Retinal vessel occlusion is among the leading causes of vision loss. The functional and cellular effects of acute loss of blood flow have not been investigated fully, and current treatments only address secondary complications of ischemic damage. This work has developed new tools with which to investigate retinal blood flow and glial Ca2+ signaling in health and disease. Retinal blood flow in the rat was examined by using an imaging technique known as laser speckle flowmetry (LSF) to generate two dimensional maps of blood flow changes. We demonstrated that the inner retinal and choroidal circulations could be imaged noninvasively, and used this technique to study functional hyperemia responses in the retina. We discovered that blood flow increases were more difficult to evoke in areas away from primary arterioles, suggesting that capillary regulation of functional hyperemia is unlikely. To determine the role of glial Ca2+ signaling on neurovascular coupling, we developed a method of injecting Ca2+ indicator dyes and caged Ca2+ compounds into the vitreous, near the retinal surface.
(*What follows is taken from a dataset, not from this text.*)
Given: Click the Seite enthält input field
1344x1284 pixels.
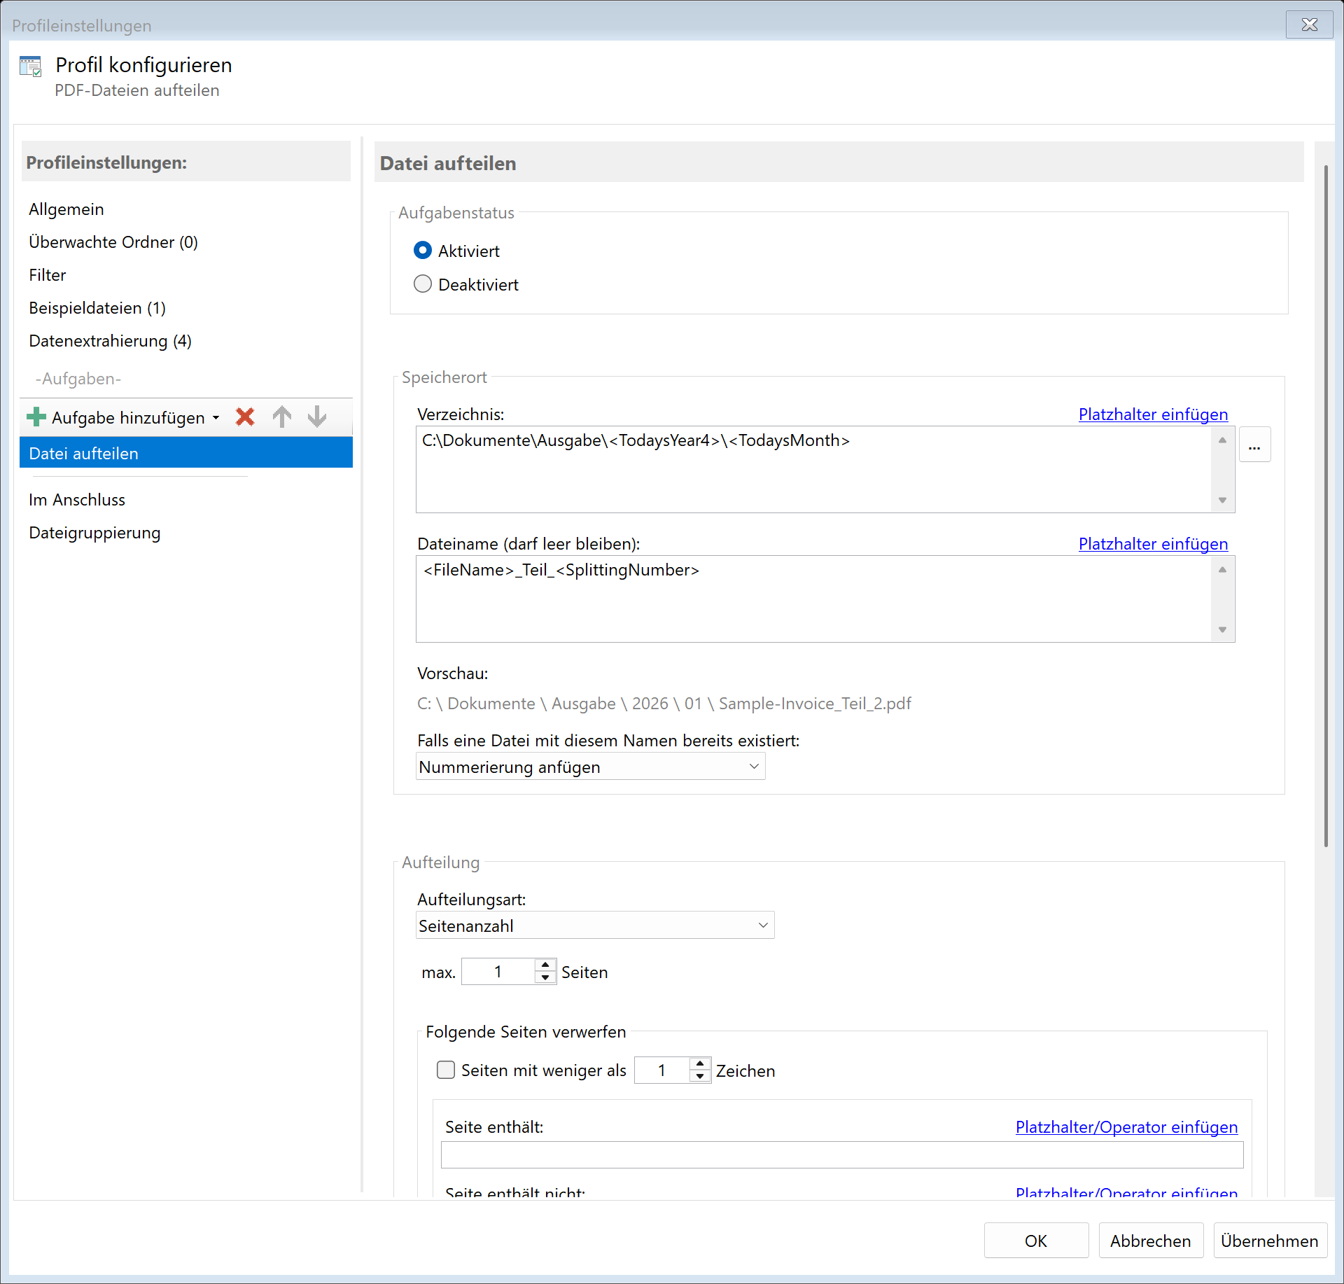Looking at the screenshot, I should (x=841, y=1155).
This study demonstrated that glial Ca2+ signaling plays a role in retinal blood flow regulation. Finally, using a variety of imaging tools, including LSF, we discovered that retinal spreading depression (RSD) is evoked by acute retinal ischemia. RSD in the in vivo, vascular retina has never previously been seen. Spreading depression in the cortex has been shown to play a role in expanding brain injuries. Our observation of RSD is an important finding that carries exciting clinical implications and may be a promising therapeutic target for preventing vision loss after retinal ischemia.